136 Dokter Meninggal Akibat COVID-19, IDI: Ini Adalah Situasi Krisis
Ilustrasi (Foto: Wardhani/VOI)

Bagikan:

JAKARTA - Jumlah tenaga kesehatan, khususnya dokter yang meninggal terus bertambah di tengah pandemi COVID-19. Laporan Tim Mitigasi Pengurus Besar (PB) IDI menyebut, 136 dokter yang meninggal dunia akibat COVID-19.

Tim tersebut memaparkan, pada Oktober ini sudah ada sembilan dokter yang meninggal dunia dan per pekan ini sudah ada empat dokter yang meninggal dunia akibat terpapar COVID-19. 

Adapun dokter yang meninggal itu terdiri dari 71 dokter umum yang empat di antaranya guru besar, dan 63 dokter spesialis termasuk lima guru besar, serta dua residen yang berasal dari 18 IDI provinsi dan 66 IDI cabang kota/kabupaten.

Tim mitigasi mencatat, provinsi Jawa Timur menjadi daerah penyumbang paling banyak kematian dokter.
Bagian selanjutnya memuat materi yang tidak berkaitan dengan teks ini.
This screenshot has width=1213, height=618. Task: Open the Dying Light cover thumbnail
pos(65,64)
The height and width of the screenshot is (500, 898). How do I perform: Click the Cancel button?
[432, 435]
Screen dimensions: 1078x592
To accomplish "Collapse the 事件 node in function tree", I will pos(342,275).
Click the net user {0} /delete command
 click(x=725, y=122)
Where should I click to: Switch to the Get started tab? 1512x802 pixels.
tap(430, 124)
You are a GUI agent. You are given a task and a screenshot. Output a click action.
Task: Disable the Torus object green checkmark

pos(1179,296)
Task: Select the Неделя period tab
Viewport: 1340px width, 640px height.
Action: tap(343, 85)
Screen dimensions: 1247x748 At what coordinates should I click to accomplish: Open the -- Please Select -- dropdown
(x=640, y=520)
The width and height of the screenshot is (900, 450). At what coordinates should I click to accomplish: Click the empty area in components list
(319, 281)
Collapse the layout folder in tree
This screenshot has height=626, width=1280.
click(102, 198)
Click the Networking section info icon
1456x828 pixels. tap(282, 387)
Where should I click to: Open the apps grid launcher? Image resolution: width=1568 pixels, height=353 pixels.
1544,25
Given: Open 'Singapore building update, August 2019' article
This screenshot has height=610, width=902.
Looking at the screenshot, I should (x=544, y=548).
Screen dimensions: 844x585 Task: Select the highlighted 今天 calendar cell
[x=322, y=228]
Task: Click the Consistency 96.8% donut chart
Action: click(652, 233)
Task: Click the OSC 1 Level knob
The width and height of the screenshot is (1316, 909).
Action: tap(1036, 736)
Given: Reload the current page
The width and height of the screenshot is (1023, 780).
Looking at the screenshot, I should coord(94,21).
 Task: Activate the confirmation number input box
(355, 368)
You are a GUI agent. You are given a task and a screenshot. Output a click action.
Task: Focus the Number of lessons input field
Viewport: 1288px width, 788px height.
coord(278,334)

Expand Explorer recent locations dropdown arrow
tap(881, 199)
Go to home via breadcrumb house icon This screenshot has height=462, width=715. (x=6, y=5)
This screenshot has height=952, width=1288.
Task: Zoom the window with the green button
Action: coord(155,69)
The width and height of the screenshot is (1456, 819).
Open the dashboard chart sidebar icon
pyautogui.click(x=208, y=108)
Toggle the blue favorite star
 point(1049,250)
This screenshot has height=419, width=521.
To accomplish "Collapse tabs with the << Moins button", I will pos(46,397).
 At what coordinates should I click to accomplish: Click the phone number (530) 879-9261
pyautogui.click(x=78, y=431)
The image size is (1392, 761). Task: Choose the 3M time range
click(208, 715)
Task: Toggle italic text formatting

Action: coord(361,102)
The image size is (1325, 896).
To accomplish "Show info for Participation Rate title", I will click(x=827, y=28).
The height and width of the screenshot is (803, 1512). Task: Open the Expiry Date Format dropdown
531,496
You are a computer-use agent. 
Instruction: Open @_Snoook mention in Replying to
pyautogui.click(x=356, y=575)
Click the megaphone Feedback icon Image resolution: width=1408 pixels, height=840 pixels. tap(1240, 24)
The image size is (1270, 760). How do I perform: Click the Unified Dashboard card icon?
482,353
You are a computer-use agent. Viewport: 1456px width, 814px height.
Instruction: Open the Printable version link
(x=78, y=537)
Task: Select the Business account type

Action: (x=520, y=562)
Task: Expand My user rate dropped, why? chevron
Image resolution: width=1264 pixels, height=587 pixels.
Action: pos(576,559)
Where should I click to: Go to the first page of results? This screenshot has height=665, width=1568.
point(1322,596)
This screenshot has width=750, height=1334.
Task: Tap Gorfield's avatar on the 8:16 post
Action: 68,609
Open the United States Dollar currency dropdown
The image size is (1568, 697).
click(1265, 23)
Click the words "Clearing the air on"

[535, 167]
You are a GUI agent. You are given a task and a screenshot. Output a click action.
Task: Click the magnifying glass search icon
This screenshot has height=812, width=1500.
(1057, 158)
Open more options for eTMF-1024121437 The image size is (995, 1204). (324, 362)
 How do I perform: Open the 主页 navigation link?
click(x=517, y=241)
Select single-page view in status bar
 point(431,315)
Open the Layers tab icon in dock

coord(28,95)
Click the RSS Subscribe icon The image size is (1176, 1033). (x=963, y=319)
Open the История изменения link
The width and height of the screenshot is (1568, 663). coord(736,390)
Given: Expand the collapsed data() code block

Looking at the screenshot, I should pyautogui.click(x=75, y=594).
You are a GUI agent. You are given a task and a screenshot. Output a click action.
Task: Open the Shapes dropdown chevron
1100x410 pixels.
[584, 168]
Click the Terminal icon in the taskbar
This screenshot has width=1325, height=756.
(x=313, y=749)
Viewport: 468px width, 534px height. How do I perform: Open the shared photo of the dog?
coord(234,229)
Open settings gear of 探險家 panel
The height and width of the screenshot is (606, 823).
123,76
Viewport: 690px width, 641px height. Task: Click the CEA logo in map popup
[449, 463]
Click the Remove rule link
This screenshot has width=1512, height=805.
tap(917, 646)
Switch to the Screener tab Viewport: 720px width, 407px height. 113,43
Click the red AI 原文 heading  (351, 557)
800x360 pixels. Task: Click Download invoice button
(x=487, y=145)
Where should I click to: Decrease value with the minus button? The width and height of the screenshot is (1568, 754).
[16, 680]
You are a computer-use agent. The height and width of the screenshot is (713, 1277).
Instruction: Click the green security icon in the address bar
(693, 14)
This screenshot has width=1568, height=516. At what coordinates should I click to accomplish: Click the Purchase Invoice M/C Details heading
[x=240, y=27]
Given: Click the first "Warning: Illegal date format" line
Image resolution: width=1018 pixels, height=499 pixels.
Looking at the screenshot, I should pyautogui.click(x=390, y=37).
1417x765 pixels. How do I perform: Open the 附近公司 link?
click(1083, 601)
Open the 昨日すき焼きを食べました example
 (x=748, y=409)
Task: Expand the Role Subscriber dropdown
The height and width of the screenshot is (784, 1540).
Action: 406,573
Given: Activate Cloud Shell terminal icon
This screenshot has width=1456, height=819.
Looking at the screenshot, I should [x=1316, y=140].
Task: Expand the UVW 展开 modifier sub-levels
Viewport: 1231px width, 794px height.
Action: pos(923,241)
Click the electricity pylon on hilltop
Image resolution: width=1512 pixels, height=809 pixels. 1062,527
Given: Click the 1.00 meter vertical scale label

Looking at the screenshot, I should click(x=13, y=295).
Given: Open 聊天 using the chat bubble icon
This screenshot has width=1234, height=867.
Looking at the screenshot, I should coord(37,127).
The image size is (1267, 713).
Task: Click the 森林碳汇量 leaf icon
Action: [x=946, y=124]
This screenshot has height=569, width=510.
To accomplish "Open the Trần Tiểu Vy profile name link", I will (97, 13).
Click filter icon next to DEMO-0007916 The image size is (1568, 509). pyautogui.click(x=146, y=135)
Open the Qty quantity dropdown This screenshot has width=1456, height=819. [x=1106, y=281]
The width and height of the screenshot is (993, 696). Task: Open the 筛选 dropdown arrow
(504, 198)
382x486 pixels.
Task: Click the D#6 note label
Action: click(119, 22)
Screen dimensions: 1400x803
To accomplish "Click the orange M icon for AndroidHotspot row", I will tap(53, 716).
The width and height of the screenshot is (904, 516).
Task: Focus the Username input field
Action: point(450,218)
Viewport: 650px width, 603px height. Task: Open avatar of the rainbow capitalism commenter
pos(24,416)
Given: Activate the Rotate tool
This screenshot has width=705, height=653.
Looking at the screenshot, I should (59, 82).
Dimana ada 32 dokter meninggal akibat COVID-19.

Selanjutnya adalah Provinsi Sumatera Utara Utara 23 dokter, DKI Jakarta 19 dokter, Jawa Barat 12 dokter, Jawa Tengah sembilan dokter, Sulawesi Selatan enam dokter, Bali lima dokter.

Kemudian Sumatra Selatan, Kalimantan Selatan, Riau dan DI Aceh masing-masing empat dokter serta Kalimantan Timur tiga dokter.

Berikutnya, Kepulauan Riau, DI Yogyakarta, Nusa Tenggara Barat, Sulawesi Utara, serta Banten mencatatkan jumlah dokter meninggal masing-masing dua orang dan Papua Barat satu dokter.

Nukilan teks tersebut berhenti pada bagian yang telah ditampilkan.